Given instruction: Could you render the data, starting with the line that contains "The image size" and going on through the line that contains "at that location.", as a numbered list with blank lines left out and the pictures omitted?

Input:

====

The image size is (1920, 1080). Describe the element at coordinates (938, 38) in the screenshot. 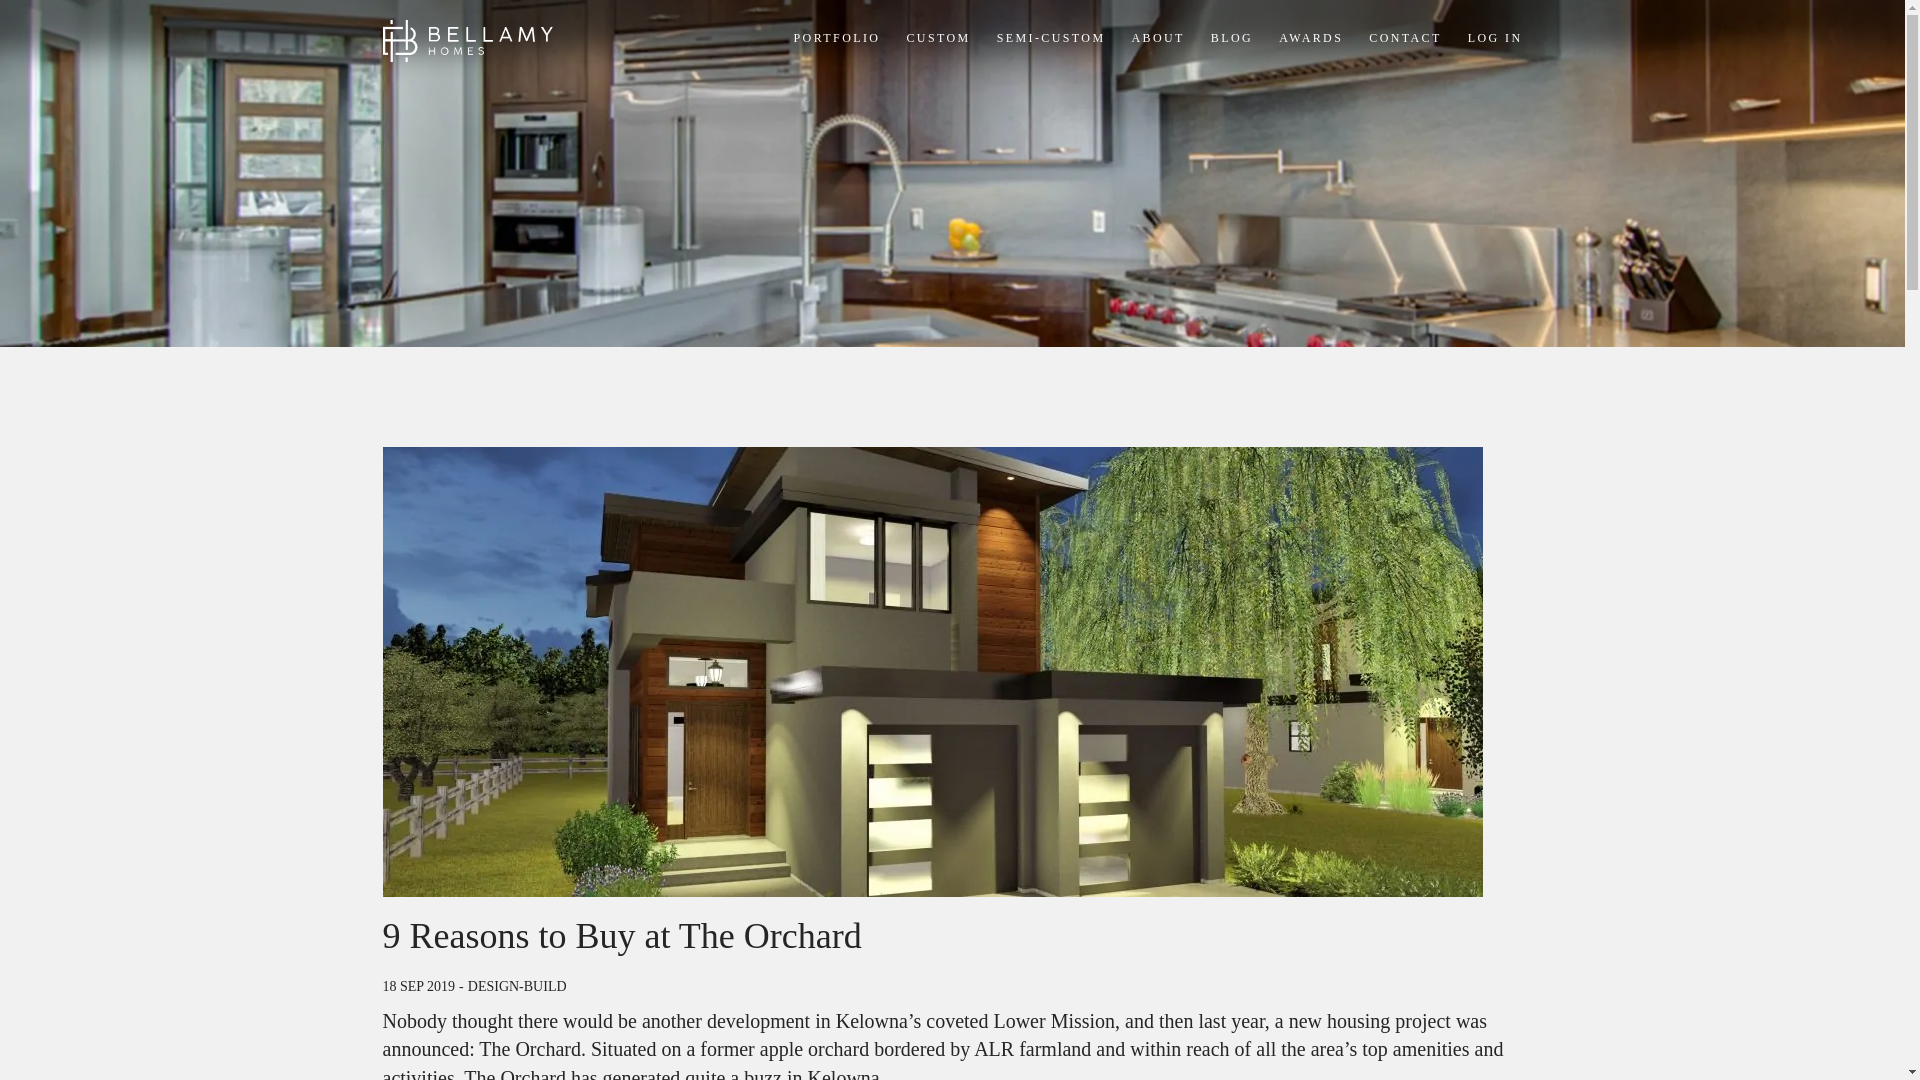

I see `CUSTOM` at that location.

====

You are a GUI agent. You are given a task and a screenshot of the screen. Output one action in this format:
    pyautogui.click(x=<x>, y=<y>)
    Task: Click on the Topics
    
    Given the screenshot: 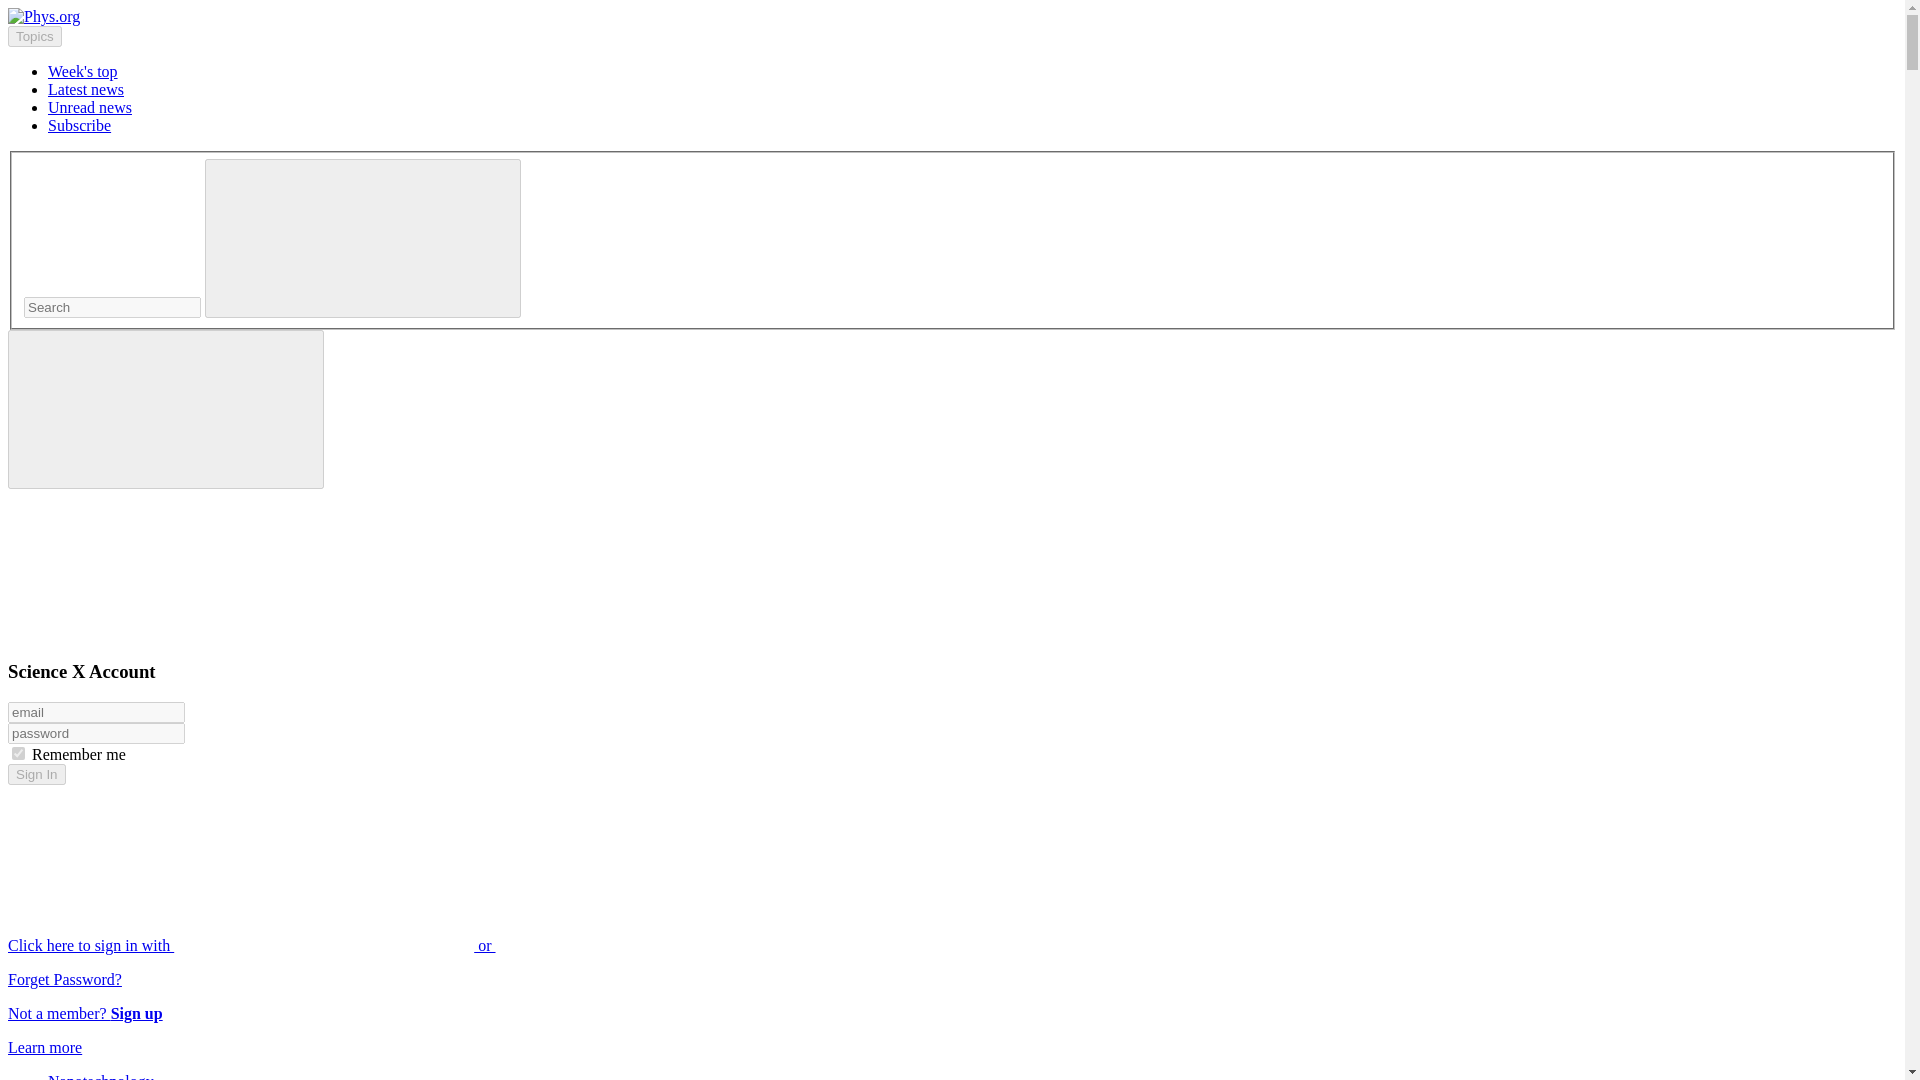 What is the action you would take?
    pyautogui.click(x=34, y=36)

====

Exercise output:
1. The image size is (1920, 1080). Describe the element at coordinates (938, 38) in the screenshot. 
2. I see `CUSTOM` at that location.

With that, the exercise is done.